6 Non-Traditional Nursing Jobs

By Jennifer Ward on Fri, Jul 05, 2013

nursing jobsNo longer are we, as nurses, confined to employment in the hospital or clinic setting, and there are numerous alternative nursing jobs that don’t even involve direct contact with our patients. Avenues for employment outside of the clinical arena include positions in pharmaceutical companies, laboratories, schools, and insurance companies. Regardless of the setting, each professional has the same goal of helping others and using nursing principles to make a difference. 

Consider these following options for “non-traditional nursing”.

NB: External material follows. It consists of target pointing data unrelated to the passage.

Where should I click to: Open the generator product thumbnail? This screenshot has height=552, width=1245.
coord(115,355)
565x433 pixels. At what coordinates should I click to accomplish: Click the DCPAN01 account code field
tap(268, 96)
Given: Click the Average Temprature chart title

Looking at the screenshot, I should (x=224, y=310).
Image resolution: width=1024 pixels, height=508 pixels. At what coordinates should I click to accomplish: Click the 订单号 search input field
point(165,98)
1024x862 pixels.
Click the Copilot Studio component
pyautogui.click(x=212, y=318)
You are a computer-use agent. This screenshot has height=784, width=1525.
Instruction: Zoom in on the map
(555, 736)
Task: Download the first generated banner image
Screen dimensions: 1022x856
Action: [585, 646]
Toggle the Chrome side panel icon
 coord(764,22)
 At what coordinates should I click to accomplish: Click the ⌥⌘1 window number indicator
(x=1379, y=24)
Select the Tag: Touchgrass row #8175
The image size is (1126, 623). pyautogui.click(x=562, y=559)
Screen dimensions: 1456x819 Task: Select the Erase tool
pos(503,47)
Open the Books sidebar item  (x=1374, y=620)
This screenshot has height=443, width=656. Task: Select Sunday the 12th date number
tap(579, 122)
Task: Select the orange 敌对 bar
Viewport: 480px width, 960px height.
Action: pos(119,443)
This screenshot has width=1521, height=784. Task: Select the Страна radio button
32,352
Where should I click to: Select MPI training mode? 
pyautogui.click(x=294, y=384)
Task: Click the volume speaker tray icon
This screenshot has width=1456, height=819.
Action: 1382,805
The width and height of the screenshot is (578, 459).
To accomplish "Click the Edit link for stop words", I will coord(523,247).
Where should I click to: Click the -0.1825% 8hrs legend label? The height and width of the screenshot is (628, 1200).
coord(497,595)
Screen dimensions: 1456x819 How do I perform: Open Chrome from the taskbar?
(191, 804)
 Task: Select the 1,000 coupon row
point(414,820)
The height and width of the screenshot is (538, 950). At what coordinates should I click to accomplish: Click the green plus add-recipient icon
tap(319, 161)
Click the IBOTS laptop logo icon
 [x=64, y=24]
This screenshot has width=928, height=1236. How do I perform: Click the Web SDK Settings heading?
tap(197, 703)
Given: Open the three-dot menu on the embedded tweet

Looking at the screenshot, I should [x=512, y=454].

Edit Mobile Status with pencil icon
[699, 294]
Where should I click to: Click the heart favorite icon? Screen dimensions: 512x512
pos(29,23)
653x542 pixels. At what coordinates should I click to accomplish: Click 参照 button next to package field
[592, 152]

  1. Nurses at Research Field

    In the clinical setting, nurse researchers might be involved in the testing of new drugs or in the conduction of studies related to healthcare. Medical technology is ever changing, and it requires seasoned clinicians to keep abreast with current trends. 
     
  2. Occupational Health Nurse

    Companies and large corporations provide in-services to their employees, and they depend on clinicians to maintain health records, to perform assessments, to offer health screening, and to assess injuries that occur while at work. This nursing job is one of the largest group of health care professionals involved in providing care at the workplace.
     
  3. At School Setting

    Nurses working in schools oversee the medical needs of students, and they administer prescription drugs that students need during school hours. They can also coordinate wellness events and health fairs.
     
  4. Public Health

    Public health nurses are involved in assessing current trends of disease outbreak, and they are involved in policy setting that impacts local communities. 
     
  5. Nurse Educators

    In the Acute Care Arena and in the Primary Care Setting there is a growing need for Nurse Educators to serve as the “educator” and “contact person” for staff. They are integral in conducting in-services and competency training.’
     
  6. Legal Nurse Consultants

    There is a growing need in the judicial sector for nurses to use their talents as legal nurse consultants. This does require certification in addition to licensure as a Registered Nurse, but this is another setting in which nurses might choose to practice. 

This is only a snapshot of possibilities that are open to Registered Nurses. It is a misconception to think that the only setting of practice is at the bedside. Without question, the nursing job opportunities for nurses are extensive, and that is one of the positive attributes in this field. Essentially, each nurse can get out of the profession what he or she chooses. An exploration of the possibilities is key, and hopefully this synopsis will serve to broaden the horizons.